En Django sin cadenas, Tarantino se adentra sin pudor en los controversiales tiempos de la esclavitud y le da a un negro la posibilidad de pensar, opinar, montar a caballo y matar a los blancos que se atraviesen en su camino. El director tomó un riesgo al tocar temas espinosos, en especial para la sociedad norteamericana, pero lo asumió con tanta seriedad que, a pesar de invitar al espectador a divertirse con su fino humor negro, no le permite olvidar la monstruosa realidad que recrea. La película se burla de los blancos, observa con asco su despotismo en esa época de siervos y patrones, y plantea preguntas tan perturbadoras como: ¿por qué los esclavos nunca se rebelaron? ¿Será que su cerebro está programado para el servilismo? Todo esto lo hace a través de un poético manejo de la imagen que, incluso en los momentos más sangrientos, es hermoso y sugerente.

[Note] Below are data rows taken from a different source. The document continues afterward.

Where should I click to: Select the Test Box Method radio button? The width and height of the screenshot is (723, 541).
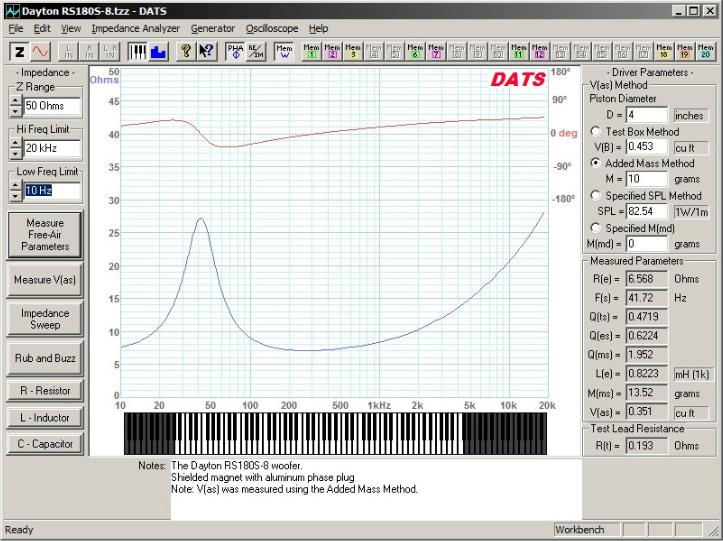596,131
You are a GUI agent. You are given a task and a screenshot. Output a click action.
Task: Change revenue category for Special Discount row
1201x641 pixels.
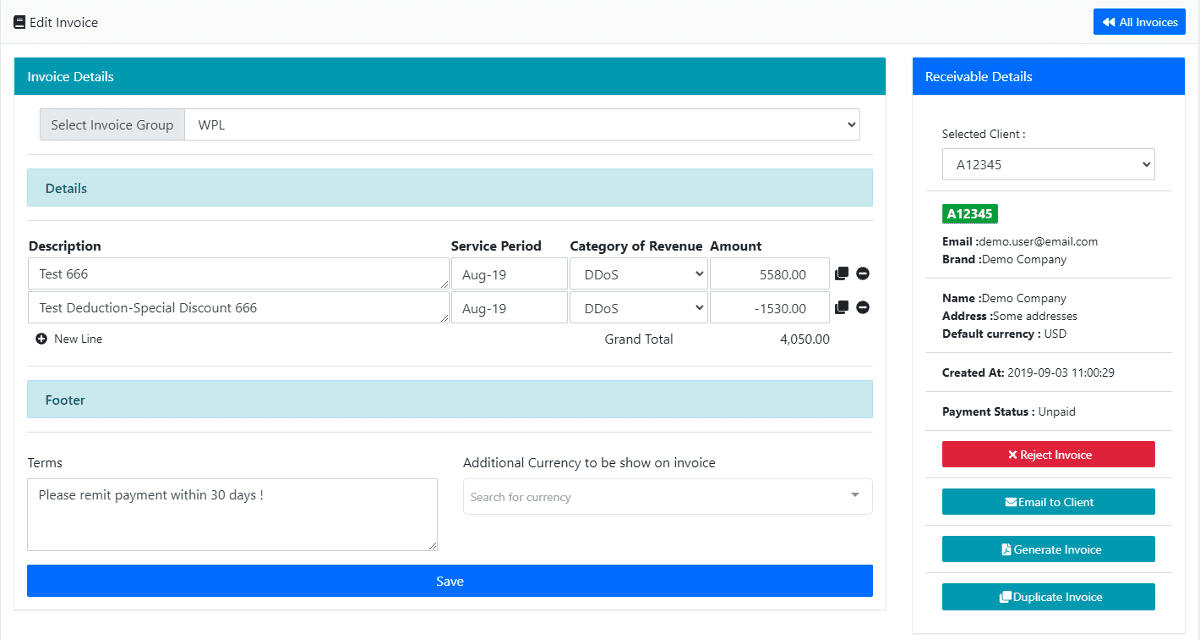[638, 308]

Es una obra violenta, por supuesto, pero parece más violenta que cualquiera de Tarantino pues, más allá de la sangre, el guion está construido con un lenguaje despiadado y pone sobre la mesa reflexiones inquietantes acerca del salvajismo del hombre, de su mente mórbida y de su gusto por el poder. Estos planteamientos truculentos solo son consistentes gracias a las impecables actuaciones de Foxx, como el negro que saboreala libertad; Waltz, como el cazarecompenzas de buen corazón; DiCaprio, como el paradógico amo desalmado y con clase; y Jackson, como el esclavo que traiciona a su raza.Dirección: Quentin Tarantino. Guión: Quentin Tarantino.Reparto: Jamie Foxx, Leonardo DiCaprio, Christoph Waltz, Samuel L. Jackson.